Stored items:
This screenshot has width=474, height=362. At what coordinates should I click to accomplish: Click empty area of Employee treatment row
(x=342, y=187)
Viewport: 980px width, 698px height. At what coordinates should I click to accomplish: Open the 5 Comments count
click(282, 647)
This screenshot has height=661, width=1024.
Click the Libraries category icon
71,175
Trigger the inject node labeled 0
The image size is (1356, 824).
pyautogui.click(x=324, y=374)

* * *

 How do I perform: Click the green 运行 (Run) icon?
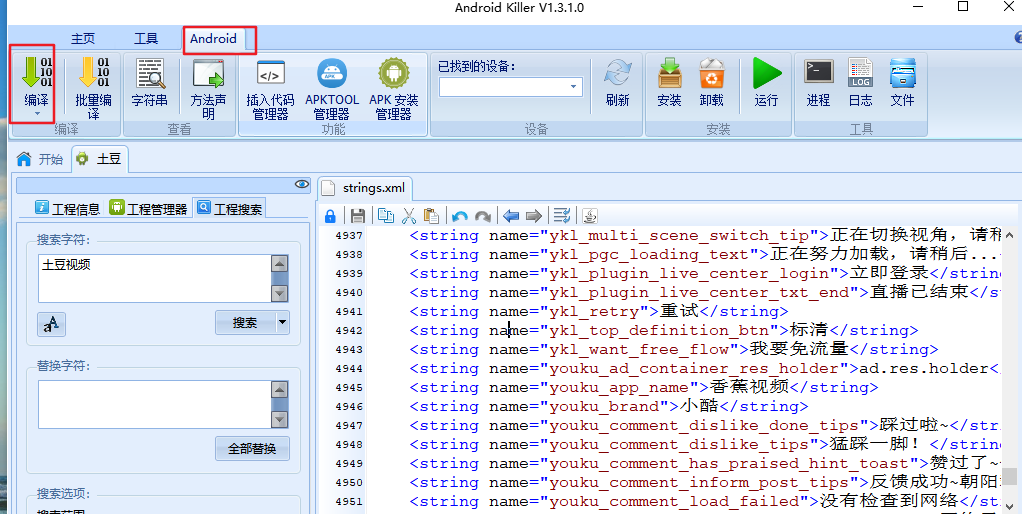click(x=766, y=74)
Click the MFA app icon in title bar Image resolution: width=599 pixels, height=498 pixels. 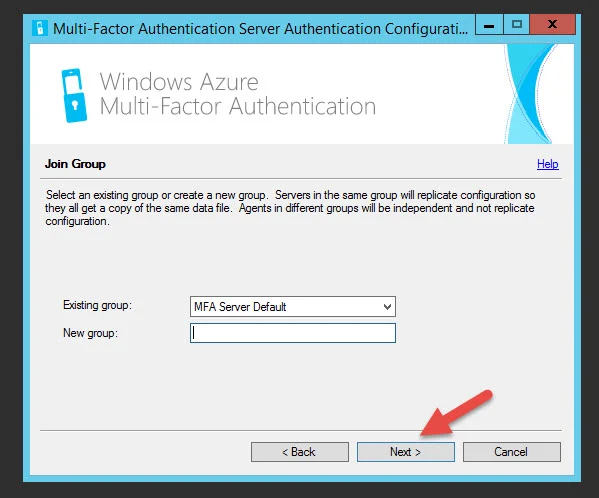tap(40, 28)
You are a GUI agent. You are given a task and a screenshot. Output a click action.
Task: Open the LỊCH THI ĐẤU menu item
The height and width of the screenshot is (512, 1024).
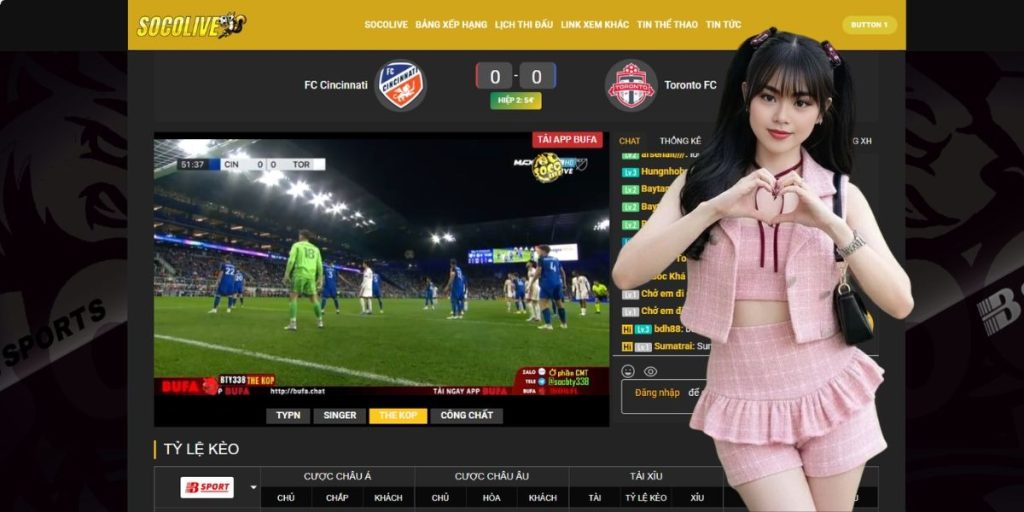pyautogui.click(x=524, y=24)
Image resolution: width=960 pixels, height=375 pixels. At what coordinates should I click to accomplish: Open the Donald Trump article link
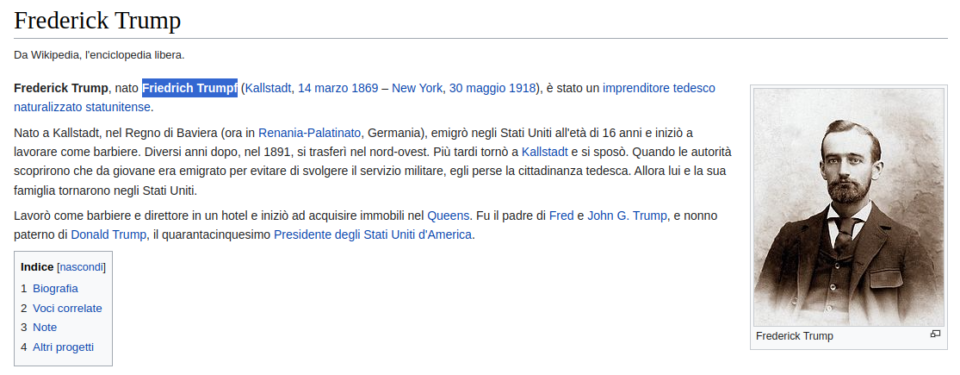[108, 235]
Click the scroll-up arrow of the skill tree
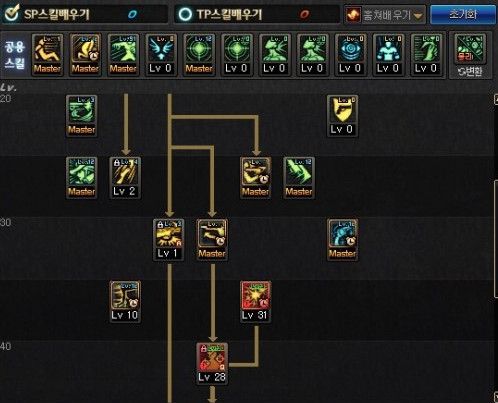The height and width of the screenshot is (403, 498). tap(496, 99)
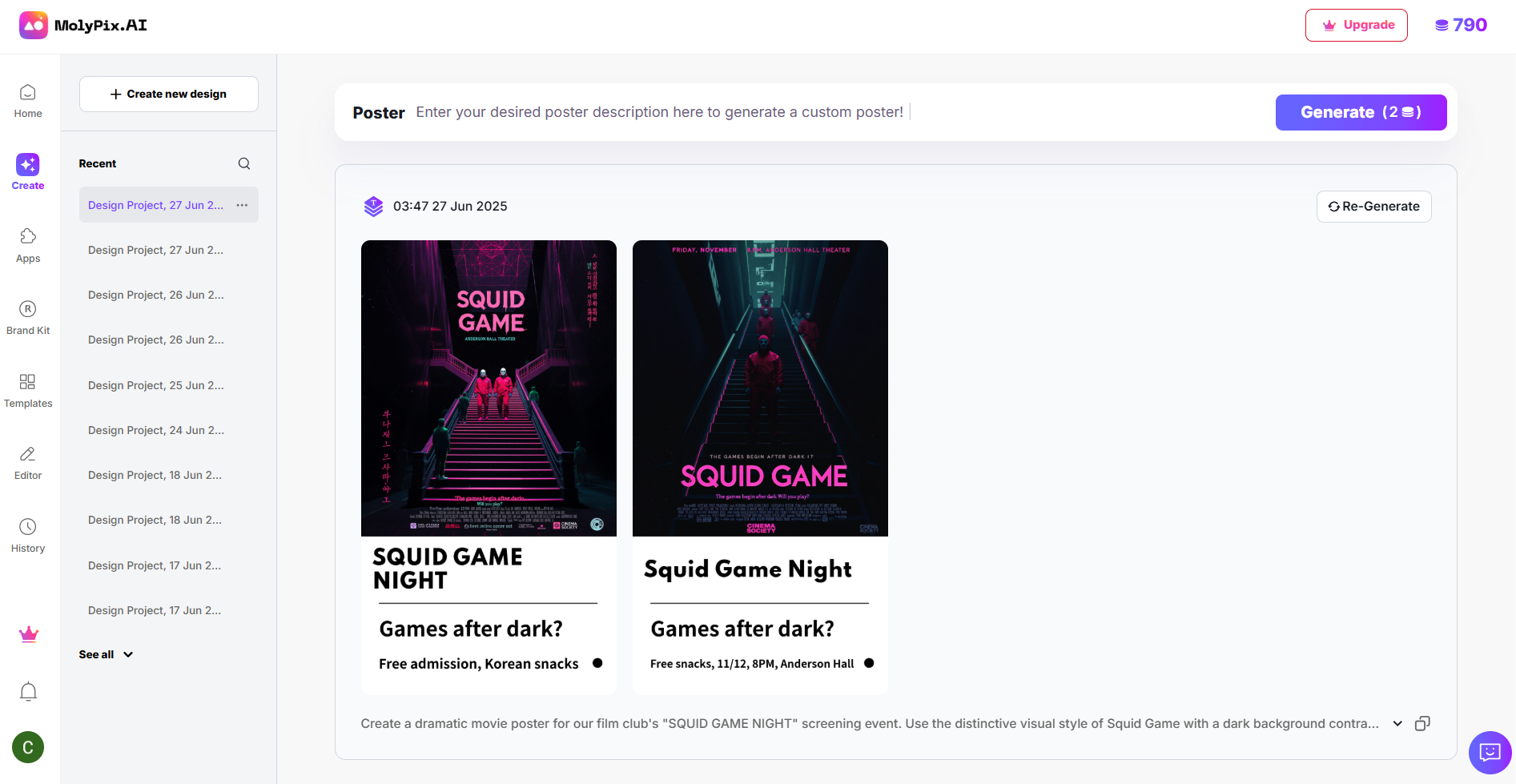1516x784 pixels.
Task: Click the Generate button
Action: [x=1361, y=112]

* * *

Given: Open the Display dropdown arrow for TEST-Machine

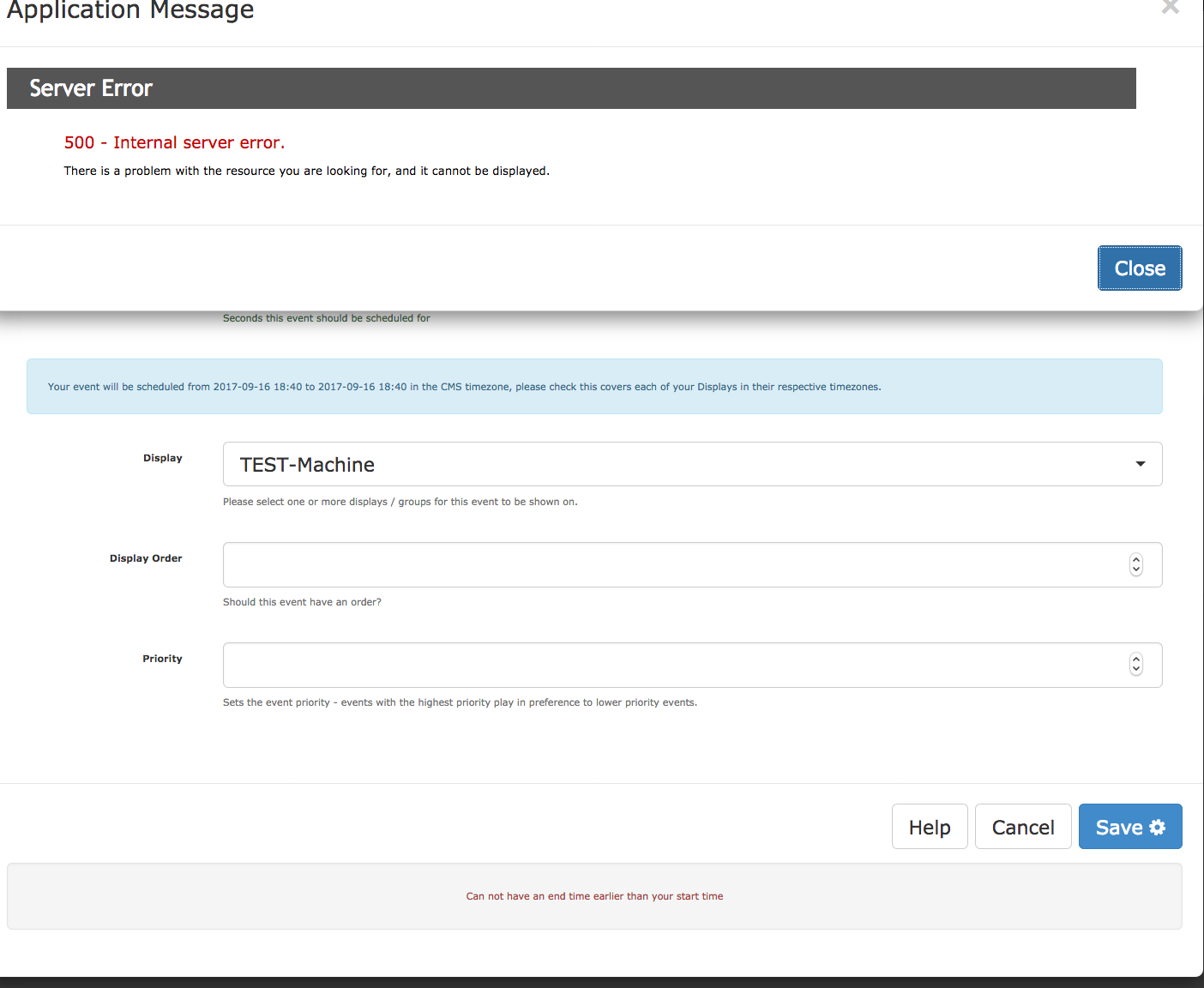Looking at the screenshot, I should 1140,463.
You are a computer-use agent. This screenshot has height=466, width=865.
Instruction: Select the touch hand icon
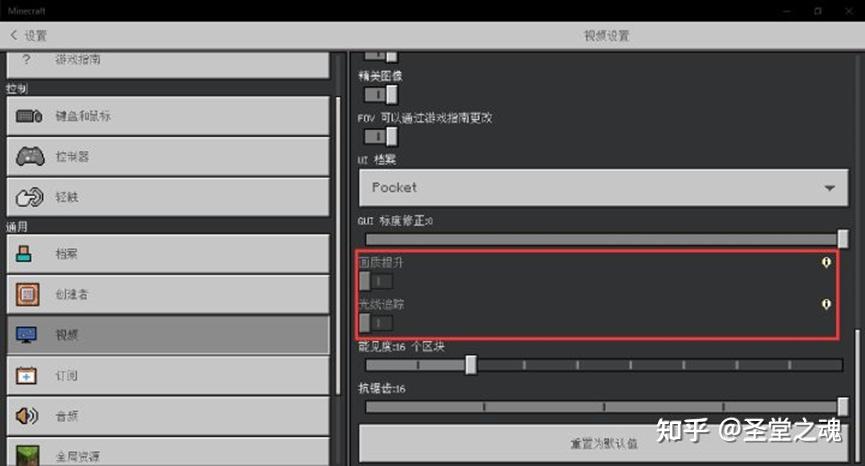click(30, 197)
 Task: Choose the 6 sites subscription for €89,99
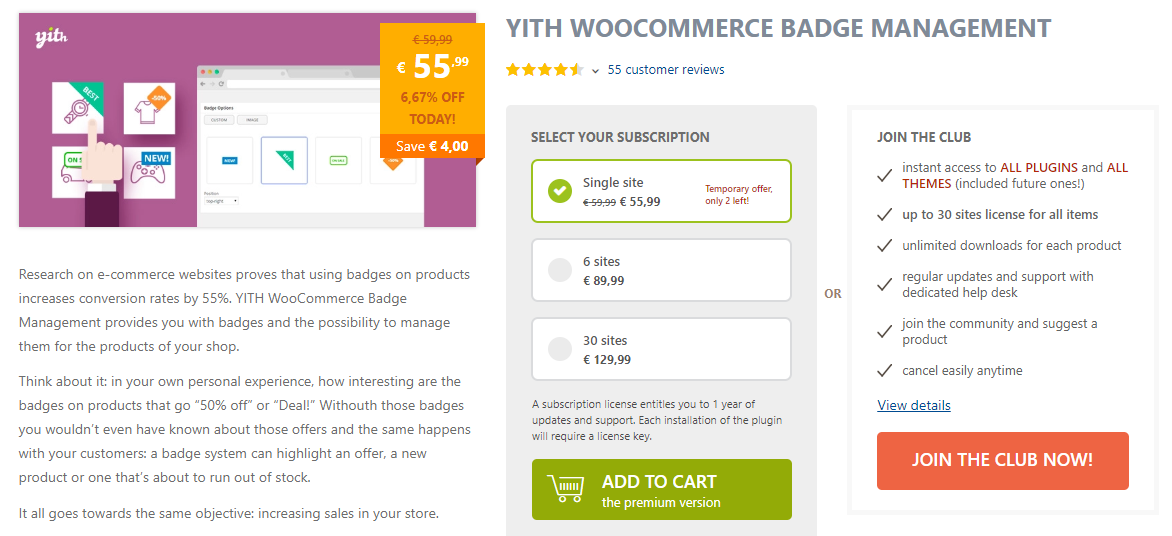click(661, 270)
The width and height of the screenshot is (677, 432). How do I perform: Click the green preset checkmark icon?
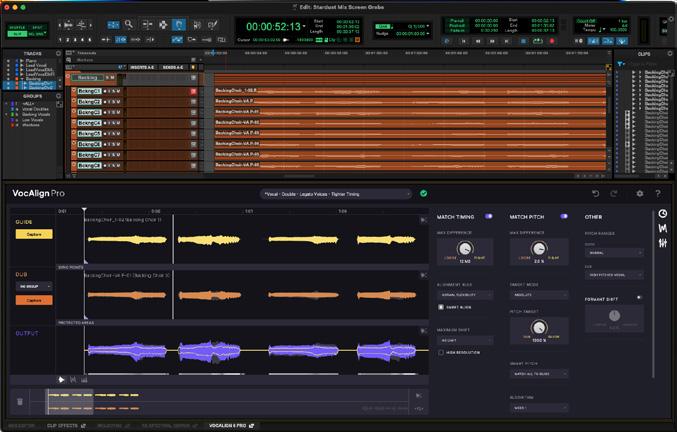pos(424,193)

= Task statement =
Your answer should be only the number of lines, in the entries above, that include "agent".

= Output =
2